** EXTRACTED INFORMATION follows **
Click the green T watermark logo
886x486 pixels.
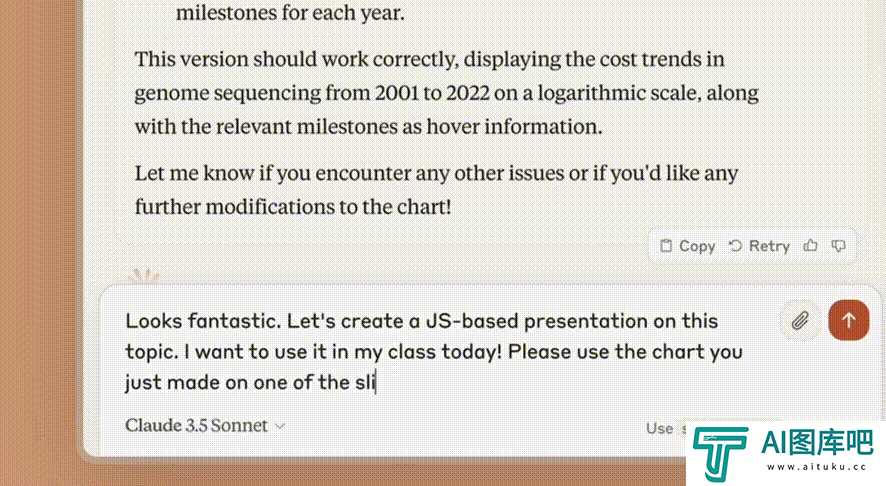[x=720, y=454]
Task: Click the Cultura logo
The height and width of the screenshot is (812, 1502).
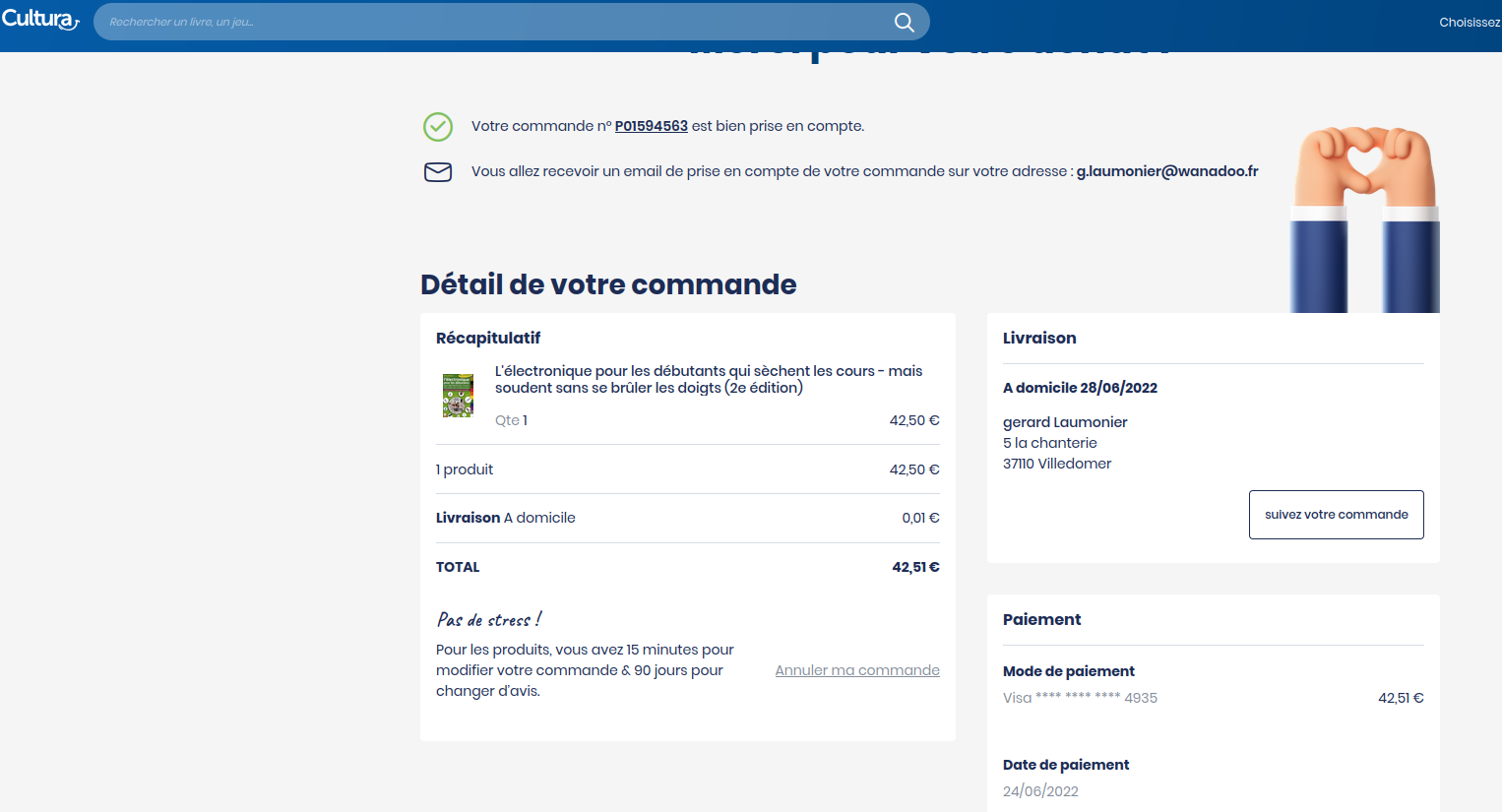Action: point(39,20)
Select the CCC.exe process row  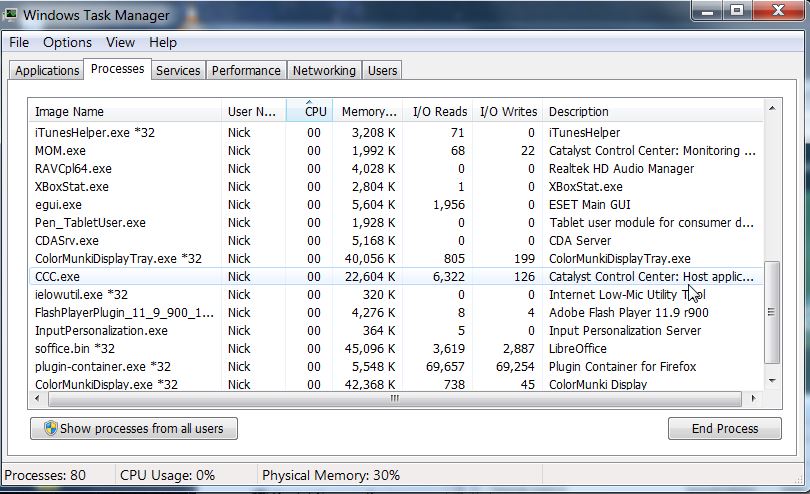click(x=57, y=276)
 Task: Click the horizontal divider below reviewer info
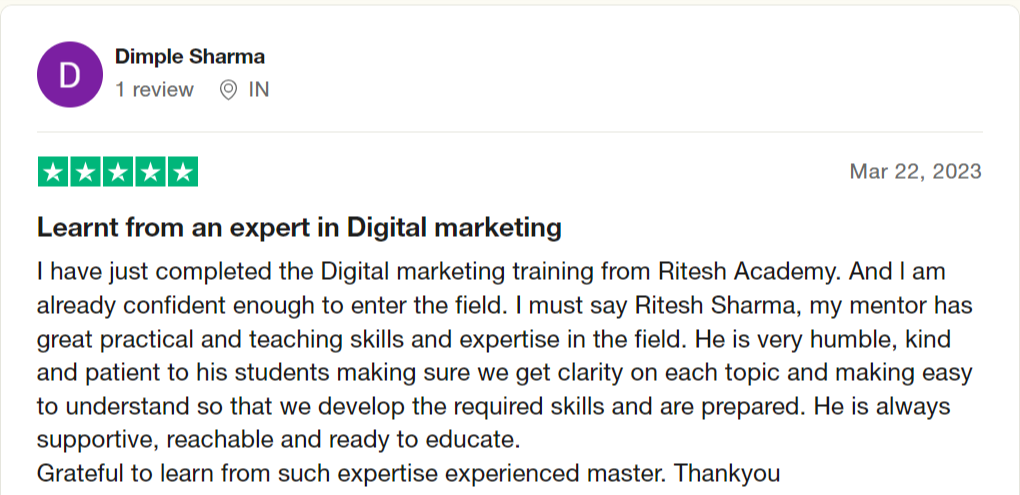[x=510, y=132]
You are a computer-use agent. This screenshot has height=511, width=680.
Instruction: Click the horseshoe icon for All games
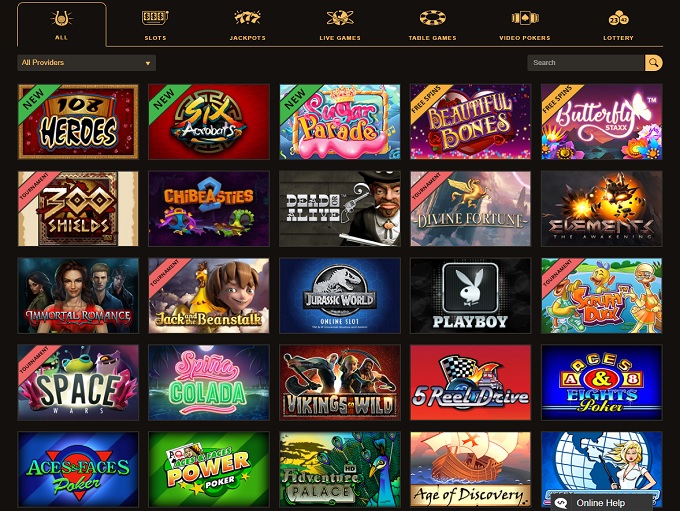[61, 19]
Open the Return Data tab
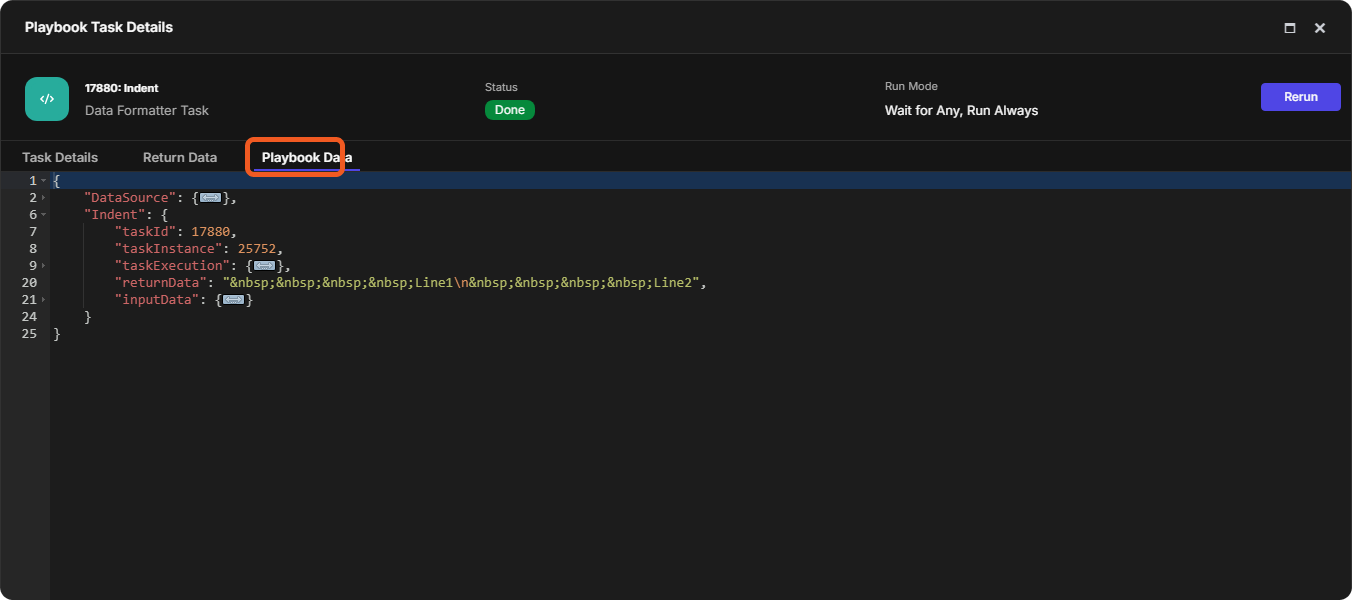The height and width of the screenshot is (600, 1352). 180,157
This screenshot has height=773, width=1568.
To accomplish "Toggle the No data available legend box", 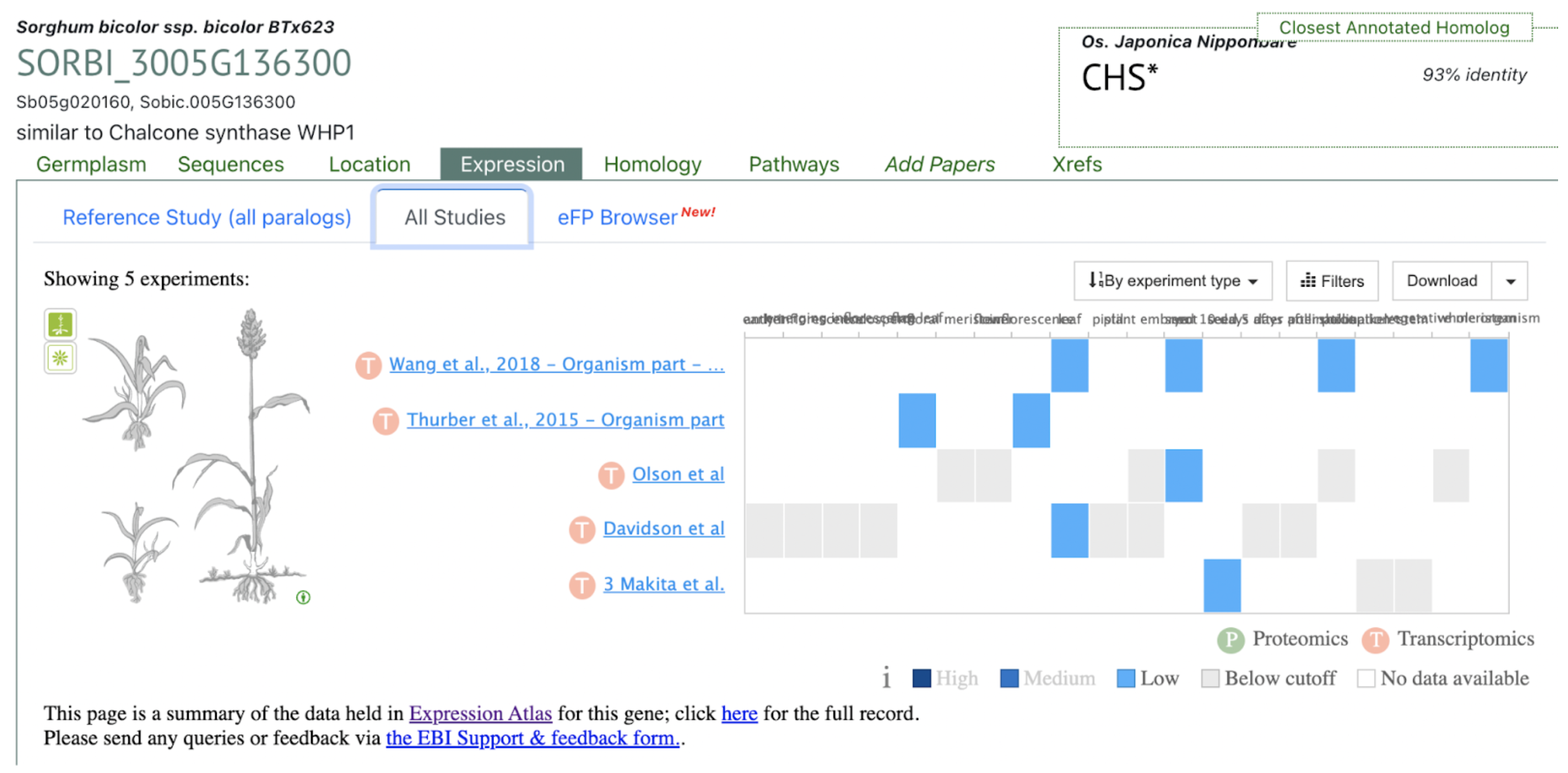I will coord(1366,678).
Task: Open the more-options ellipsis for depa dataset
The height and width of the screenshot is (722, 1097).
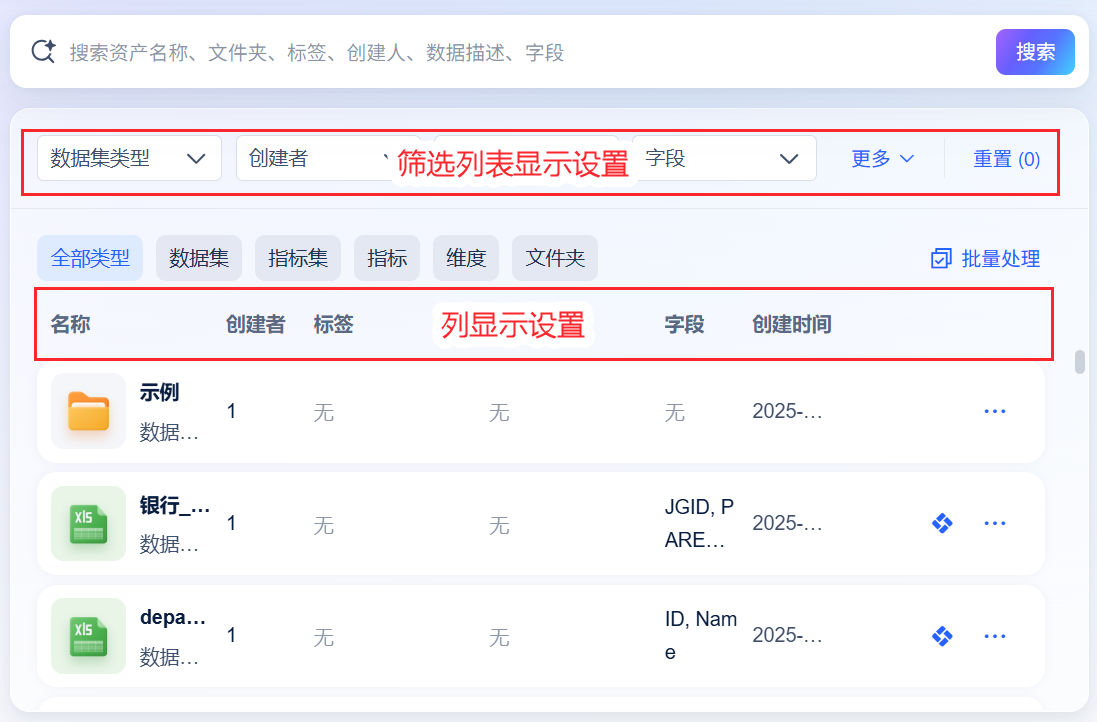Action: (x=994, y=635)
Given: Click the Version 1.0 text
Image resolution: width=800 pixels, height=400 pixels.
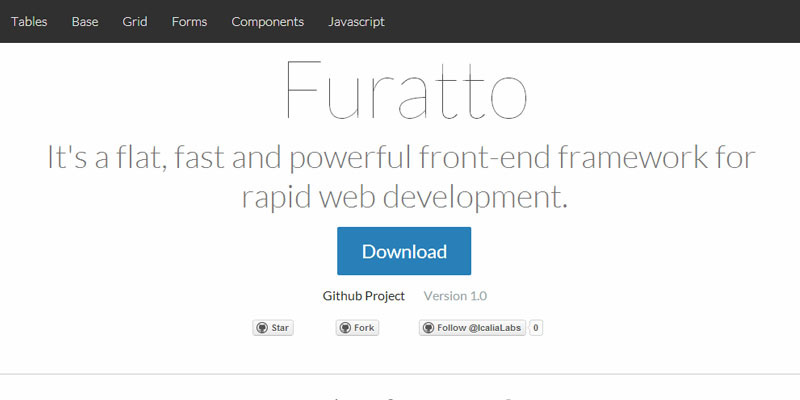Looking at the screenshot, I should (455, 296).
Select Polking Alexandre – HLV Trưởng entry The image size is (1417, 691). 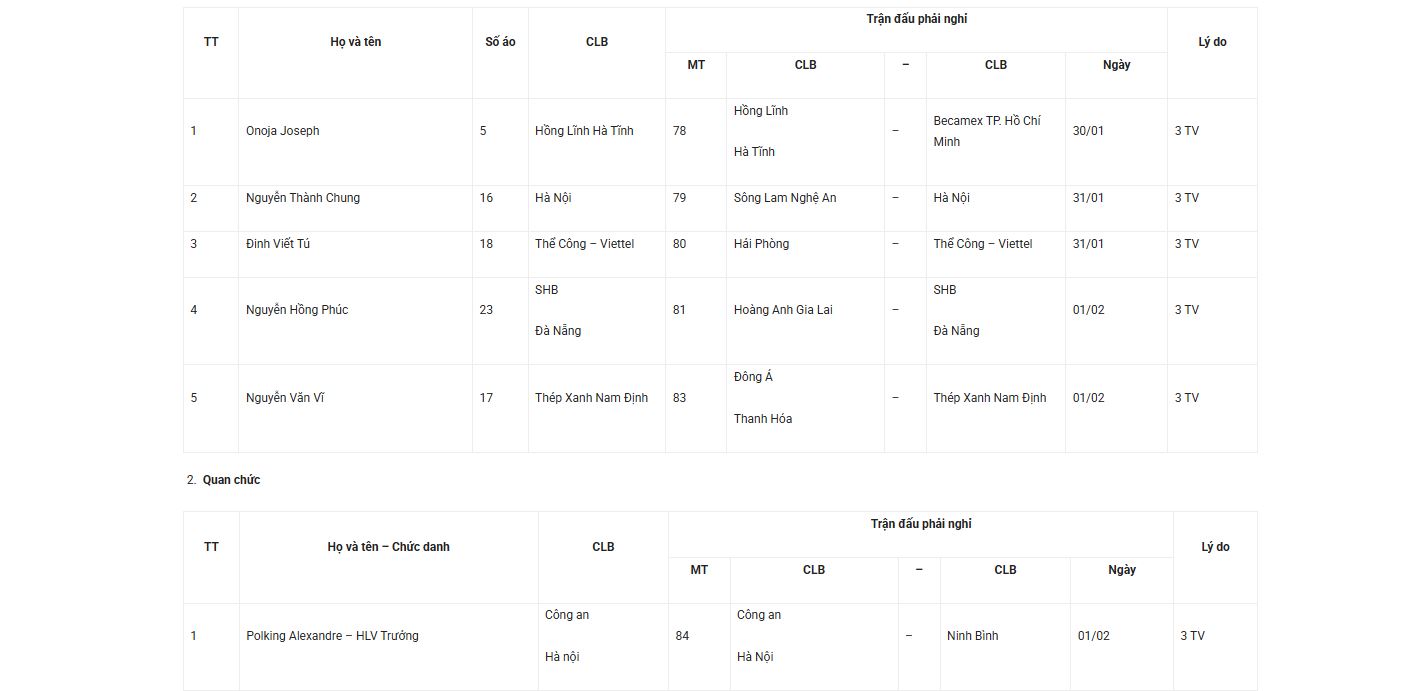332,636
** End of EXTRACTED INFORMATION **
* YOUR OBJECTIVE
The expected result is every line above containing the string "logo".

* FINISHED TASK
Click the green T watermark logo
Task: Click the Cultura logo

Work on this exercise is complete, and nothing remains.